* INFORMATION PROVIDED:

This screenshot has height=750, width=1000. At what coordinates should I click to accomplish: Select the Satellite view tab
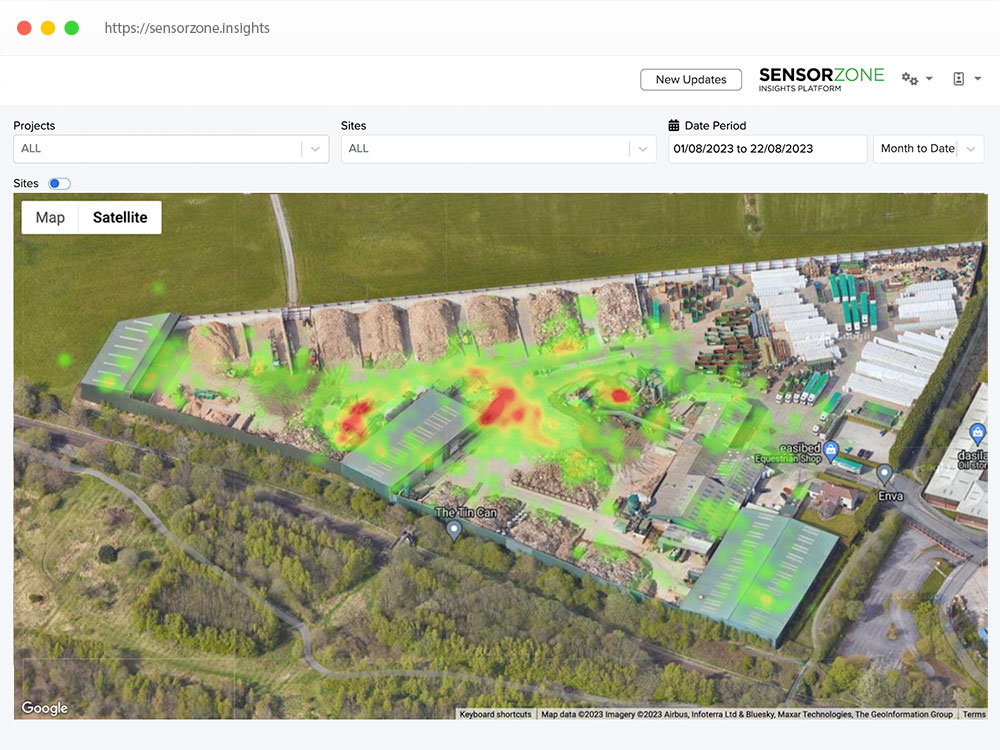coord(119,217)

==

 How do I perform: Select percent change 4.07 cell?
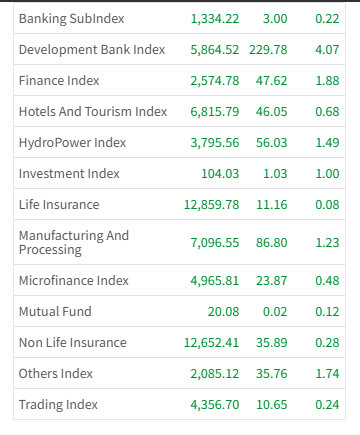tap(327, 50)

---

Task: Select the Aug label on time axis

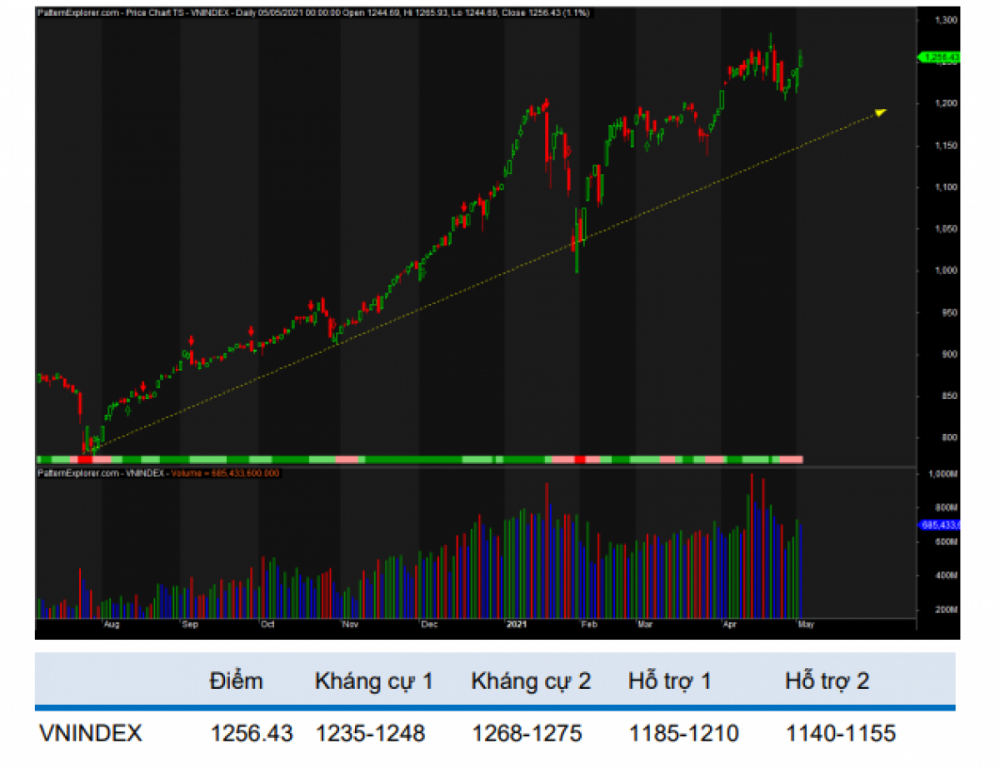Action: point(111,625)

* REQUIREMENT: Extract each line in the items above that contains the string "Select", reproducing every such line in full.

* OUTPUT FOR THIS EXERCISE:
This screenshot has height=750, width=1000. At what coordinates should I click to accomplish: Select the Satellite view tab
 How do I perform: Select percent change 4.07 cell?
Task: Select the Aug label on time axis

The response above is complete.